### WORK INSTRUCTIONS
• A. In the polyglot article, restate the passage between "On a side note" and "of this article.", inclusive, swapping "disaster" for "catastrophe".
• B. According to the polyglot article, how many bytes of code did the tester report loading when it ran poly64?

On a side note – this is obviously a very lucky case, since we hit the backwards compatibility mode and our int 0x80 syscalls were actually called, had it not existed it would’ve result in a total disaster (a.k.a a crash).
Anyway, now that we know it could be useful to distinguish between our runtime architecture let’s get to the whole point of this article.
The polyglot
In order to proceed we’ll need 64 bit specific machine code
BITS 64
mov rax, 1
sub rsp, 0x06
mov word [rsp+4], 0x0a74
mov dword [rsp], 0x69623436
mov rdi, 1
mov rsi, rsp
mov rdx, 6
syscall
mov rax, 60
mov rdi, 123
syscall
Let’s see if it works
mewa@sea$ ./tester poly64; echo $?
Compiled for x86-64
Loaded 49 bytes of code
64bit
123
Now we have 2 separate machine codes and we need run them correspondingly.
In order to detect what architecture we are currently running on, we have to extract the difference in information available from running the same piece of machine code based on the architecture. This implies that such piece of code has to be valid for both x86-32 and x86-64 but at the same time give different results. Sounds tricky? It certainly is if you’re not familiar with the opcodes and their extensions.

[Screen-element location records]
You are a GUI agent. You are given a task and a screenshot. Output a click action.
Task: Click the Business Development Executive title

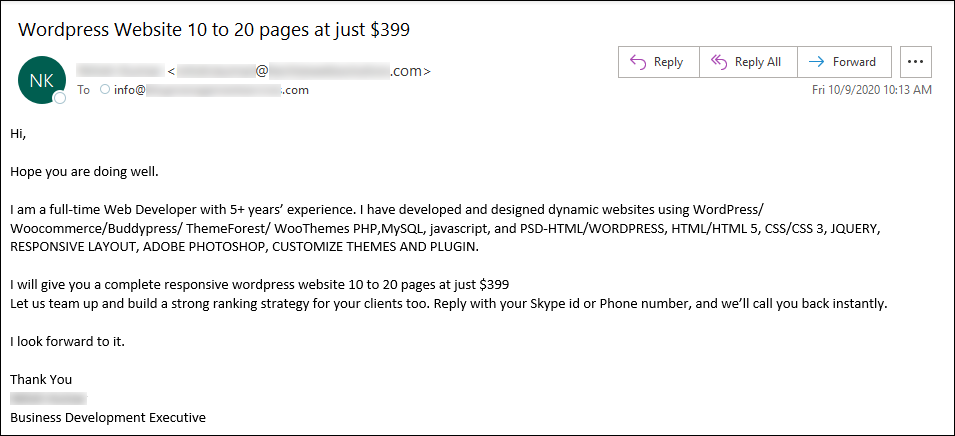coord(108,417)
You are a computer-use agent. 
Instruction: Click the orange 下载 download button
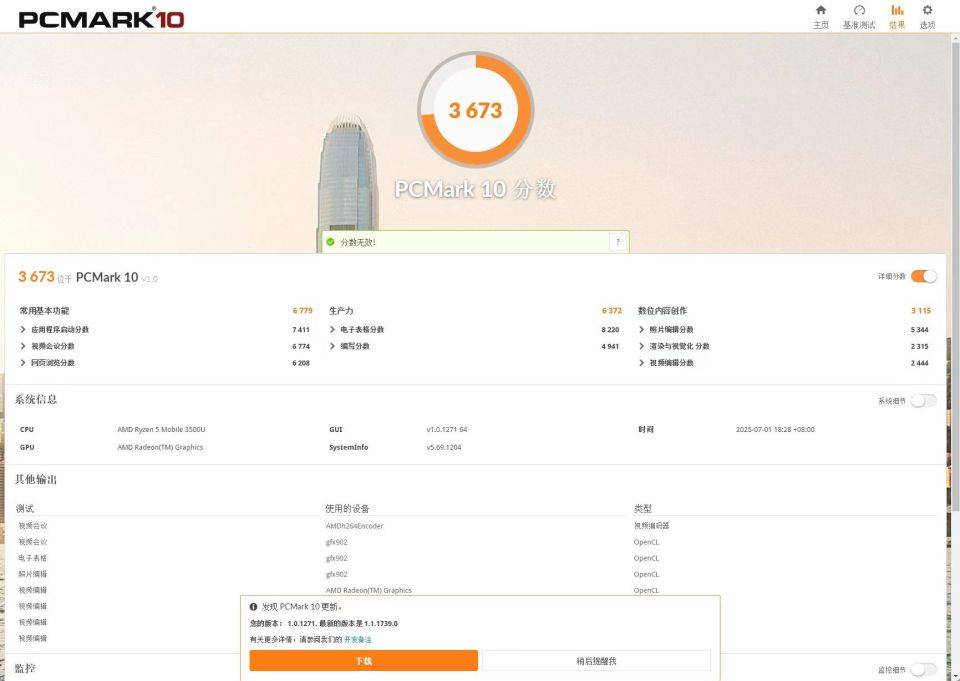(x=363, y=661)
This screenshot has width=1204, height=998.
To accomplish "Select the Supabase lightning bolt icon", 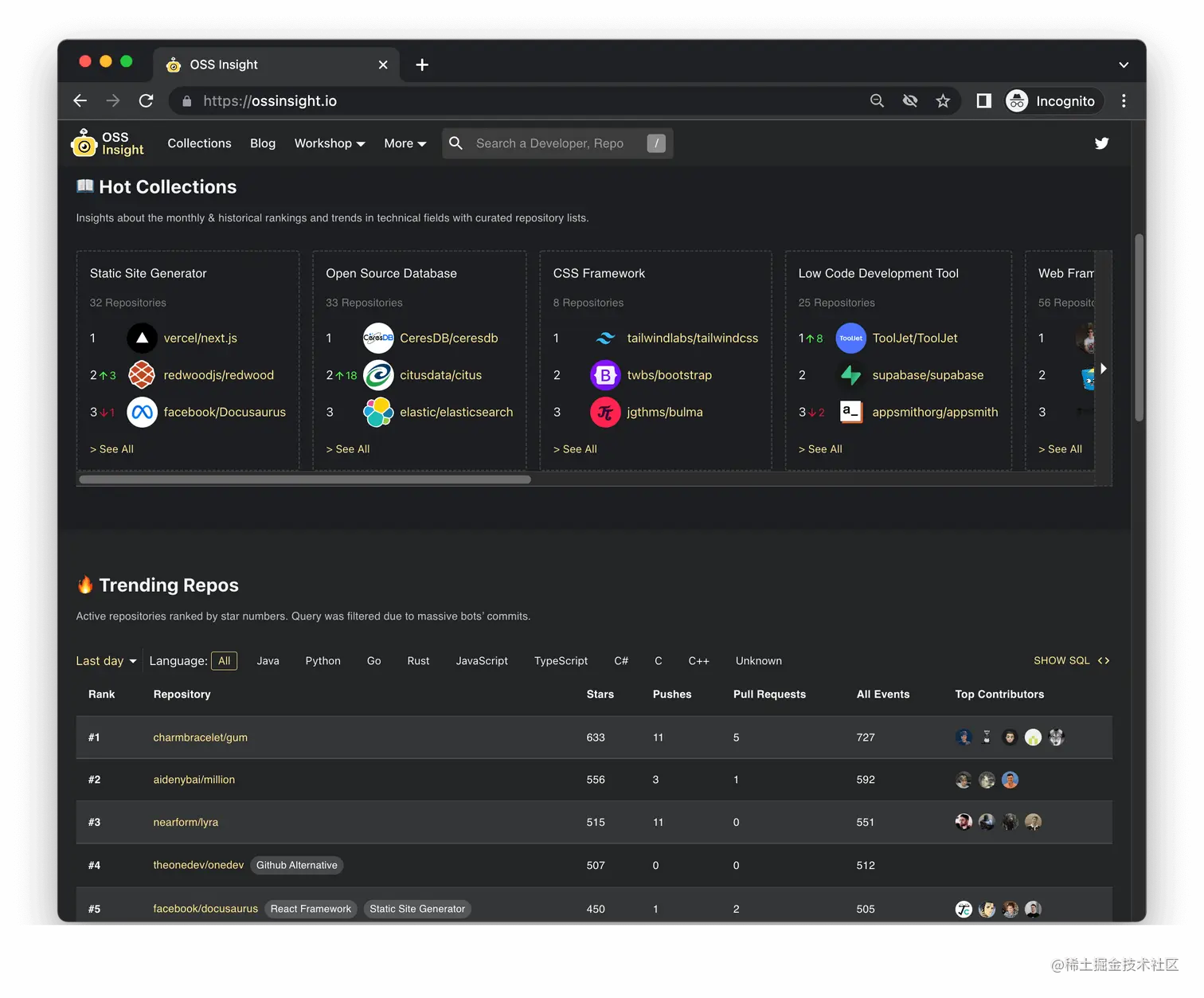I will [850, 374].
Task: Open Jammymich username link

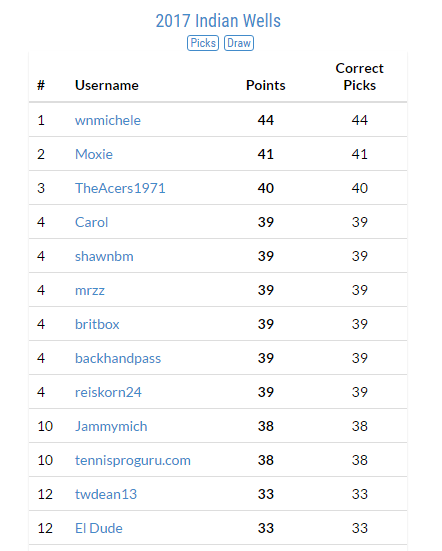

### WRITTEN RESPONSES
• A.
On a side note – this is obviously a very lucky case, since we hit the backwards compatibility mode and our int 0x80 syscalls were actually called, had it not existed it would’ve result in a total catastrophe (a.k.a a crash).
Anyway, now that we know it could be useful to distinguish between our runtime architecture let’s get to the whole point of this article.

• B. 49 bytes.